Blas Fernández | 19 de octubre de 2014 a las 5:00

Foto: Carolina Cebrino

Foto: Carolina Cebrino

dada_cover_blogDadá estuvo aquí. Chencho Fernández. Fun Club Records. Rock. CD / DD

En una reciente entrevista con motivo de la edición del sencillo de adelanto de este álbum, Dadá estuvo aquí, Chencho Fernández aludía a una cierta travesía del desierto para explicar el espaciado lapsus entre la desbandada de Sick Buzos, una de las formaciones con más carácter en la escena del rock sevillano de los últimos 90, y este retorno que ahora ya se concreta en largo. Y hay que escribir retorno en cursiva, porque Chencho no se fue.

Cantante, letrista y guitarrista, grabó con nombre propio y con banda, incluso participó en proyectos de terceros. Sin embargo, ninguna de aquellas aventuras, se diría casi que lastradas por algo de pereza o falta de confianza antes que por ausencia de talento, logró materializarse en una propuesta a la altura de las expectativas.

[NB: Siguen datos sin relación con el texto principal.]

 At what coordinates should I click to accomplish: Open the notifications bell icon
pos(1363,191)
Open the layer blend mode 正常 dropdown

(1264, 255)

Y me da que la confianza juega un papel clave en este soberbio regreso. Sobre todo la propia, ésa que en esta decena de canciones crece sobreponiéndose a las soledades y desesperanzas desde la inspiración y el oficio, retorciéndolas con el debido respeto hasta convertirlas en armazón y argamasa del texto poético.

Pero también, imprescindible, se observa la recompensada confianza ajena: estamos ante una banda imponente –imposible sustraerse al empaque de esas guitarras pulsadas por Juano Azagra e Israel Diezma, a la estructura rítmica de Pablo Florencio y Manuel Martínez, a los precisos arreglos de coros, cuerdas y vientos que embellecen cada uno de los cortes–; ante un brillante productor entregado a la causa –el maestro Jordi Gil, que ha tramado con paciencia e ingenio este deslumbrante tapiz– y ante un entusiasta sello discográfico confiado de antemano en el calibre de su estreno –Fun Club Records–. Ello explica, de hecho, que canciones ya registradas previamente en alguna de aquellas aventuras sin final feliz luzcan ahora con un lustre y presencia  difícilmente imaginables entonces.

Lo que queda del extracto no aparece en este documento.